Dont they use bigger brakes and therefore the calipers will be different?


----------



## conneem (Nov 4, 2006)

maxamus007 said:


> wja96 said:
> 
> 
> > Try the bigger brakes off the Leon Cupra/TTS/TT V6 as a cheap upgrade.
> ...


Yes but you can pick up secondhand complete kits with little wear for ~450 pounds on some GTI/S3 forums. 4

Like this

http://www.mk5golfgti.co.uk/forum/index ... 876.0.html


----------



## talk-torque (Apr 30, 2008)

As I understand it, the callipers are the same, you just need the discs and carriers.


----------



## conneem (Nov 4, 2006)

talk-torque said:


> As I understand it, the callipers are the same, you just need the discs and carriers.


The caliper on the R32/S3/TTS/3.2 TT is different from the 2.0T.

Basic caliper design is similar on R32/S3/Cupra & TTS/3.2 TT but the TT applications use a 340mm disc vs 345mm on the others. Pads are also different. Both kit types just bolt on to the 2.0T TT though 

Here is a view of the difference in the caliper size between the 312mm setup and the 340/345mm setup


----------



## maxamus007 (Mar 9, 2011)

I'm not interested in fitting bigger discs. Cost too much all in.


----------



## powerplay (Feb 8, 2008)

maxamus007 said:


> Hi all,
> 
> What size brake discs does the 2.0 TFSI coupe 200bhp use?


Small. :lol:

  sorry.


----------



## conneem (Nov 4, 2006)

maxamus007 said:


> I'm not interested in fitting bigger discs. Cost too much all in.

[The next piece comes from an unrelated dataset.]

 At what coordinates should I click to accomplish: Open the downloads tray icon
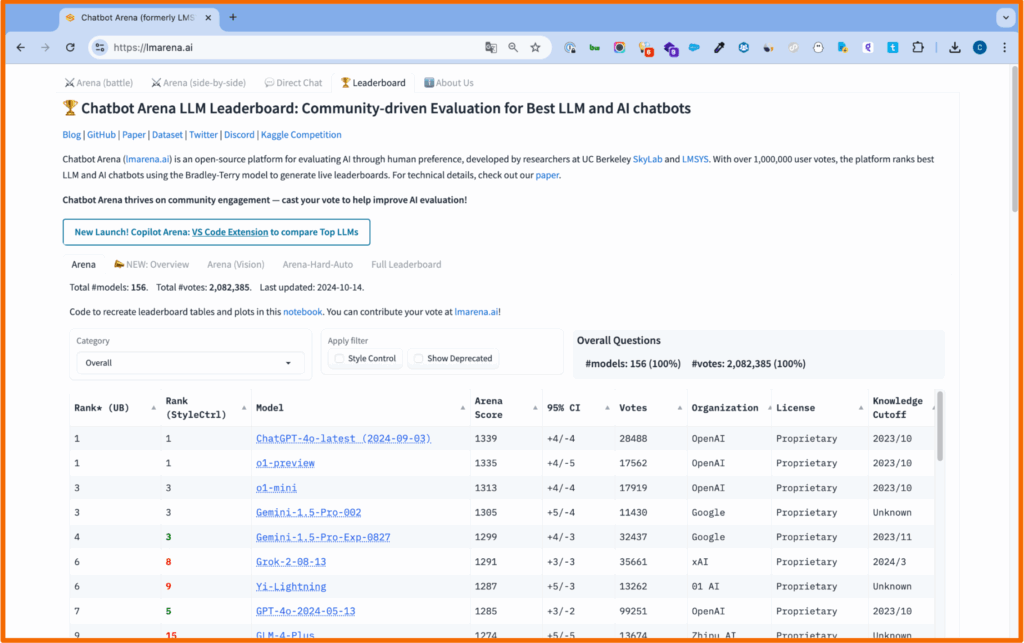click(955, 47)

To be honest, if you are not doing a few track days a year and haven't increased the performance of your car then there is no reason to upgrade the standard setup, maybe some better pads and braided lines but that's it


----------



## talk-torque (Apr 30, 2008)

Thanks for the detailed correction Coneem.

Swapping the discs and carriers is a common mod for Golfs, but the benefit of the larger TTS calliper is clear to see.

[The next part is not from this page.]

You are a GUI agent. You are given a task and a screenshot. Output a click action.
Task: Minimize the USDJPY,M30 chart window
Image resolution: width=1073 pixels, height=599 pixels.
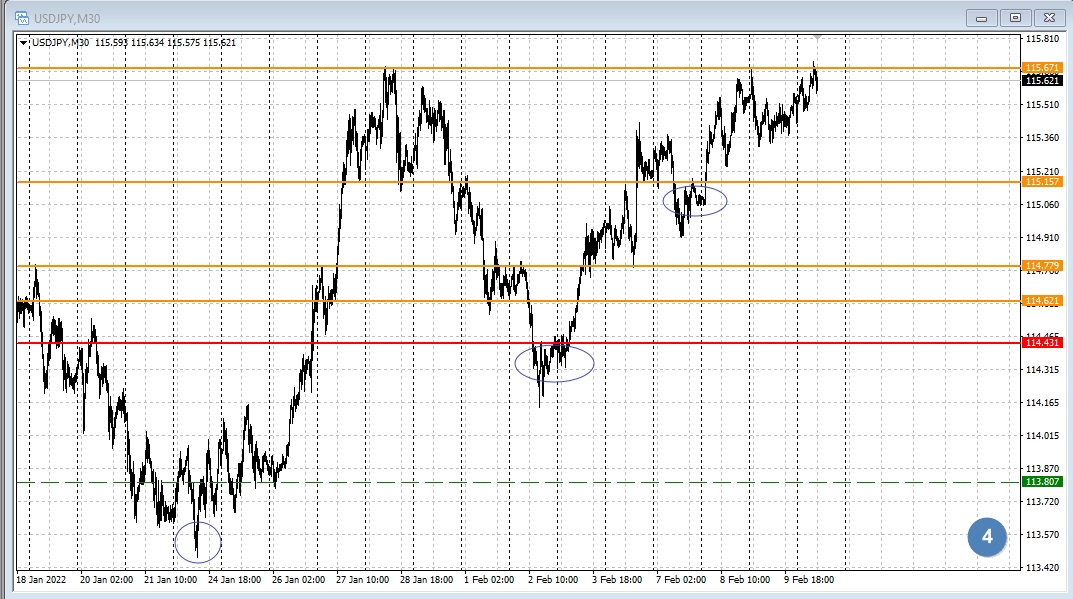982,18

Sorry if I mislead anyone.


----------



## conneem (Nov 4, 2006)

talk-torque said:


> Thanks for the detailed correction Coneem.
> 
> Swapping the discs and carriers is a common mod for Golfs, but the benefit of the larger TTS calliper is clear to see.
> 
> Sorry if I mislead anyone.


Yeah I think that was the case with the MKI TT and the MKIV GTI


----------



## maxamus007 (Mar 9, 2011)

conneem said:


> maxamus007 said:
> 
> 
> > I'm not interested in fitting bigger discs. Cost too much all in.
> ...


No track days here and no remp as yet.

There are a few 312mm available on ebay. Some grooved and drilled whatever that does? Worth it?
What descent *brake discs and pads* are worth getting? I'm at a total loss in this area.


----------



## McKenzie (Dec 25, 2008)

Well the pads are ok but im not to sure about the discs. They are unbranded, there are quite a few aftermarket discs manufacturers around though. Brembo, OMP to name a couple. I would stick to something branded other wise they might perform badly and potentially crack if not great quality.


----------



## maxamus007 (Mar 9, 2011)

McKenzie said:


> Well the pads are ok but im not to sure about the discs. They are unbranded, there are quite a few aftermarket discs manufacturers around though. Brembo, OMP to name a couple. I would stick to something branded other wise they might perform badly and potentially crack if not great quality.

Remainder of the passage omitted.